TESSECT 5.4.0 TEXT RECOGNITION SYSTEM RELEASED

The system of optical text recognition Tessect 5.4.0 has been released, supporting UTF-8 character recognition and text in over 100 languages including Russian, Kazakh, Belarusian, and Ukrainian. Results can be stored in open text, HTML formats (Hocr), Alto (XML), PDF, and TSV. Originally developed in the Hewlett Packard laboratory from 1985-1995, the code was opened under the Apache license in 2005 and further developed with contributions from Google employees. The project’s initial texts are distributed under the Apache 2.0 license.
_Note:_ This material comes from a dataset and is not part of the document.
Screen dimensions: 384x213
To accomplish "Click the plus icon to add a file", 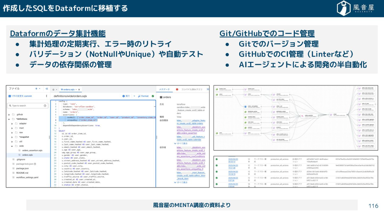I will point(37,89).
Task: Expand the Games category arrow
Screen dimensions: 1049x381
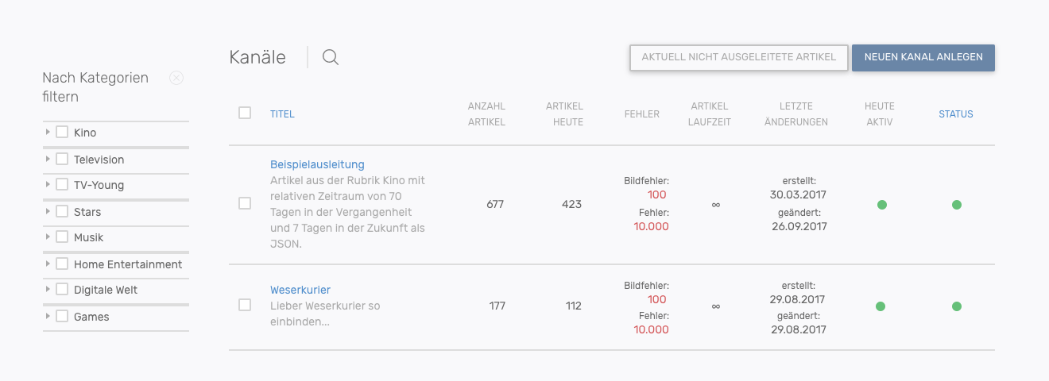Action: click(48, 316)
Tessect includes a console utility and Libtessect library for integrating text recognition functions into other applications. Notable GUI interfaces from third-party Tesseract support include gImageReader, VietOCR, and YAGF. Two recognition engines are available: a classic engine for template-based character recognition, and a new engine utilizing LSTM recurrent neural networks for line-based recognition leading to significantly improved accuracy. Pre-trained models are available for 123 languages, with optimization modules for performance using Openmp and SIMD instructions AVX2, AVX, AVX512F, Neon, or SSE4.1.

Main improvements include:

  • Added support for exporting and data drawing in page-xml format.
  • Implemented the ability to train models using PNG files instead of LSTMF files.
  • Enhanced drawing in PDF format.
  • Expanded API for determining text inclination.
  • Resolved performance issues detected during scanning in the Coverity system.
/Reports, release notes, official announcements.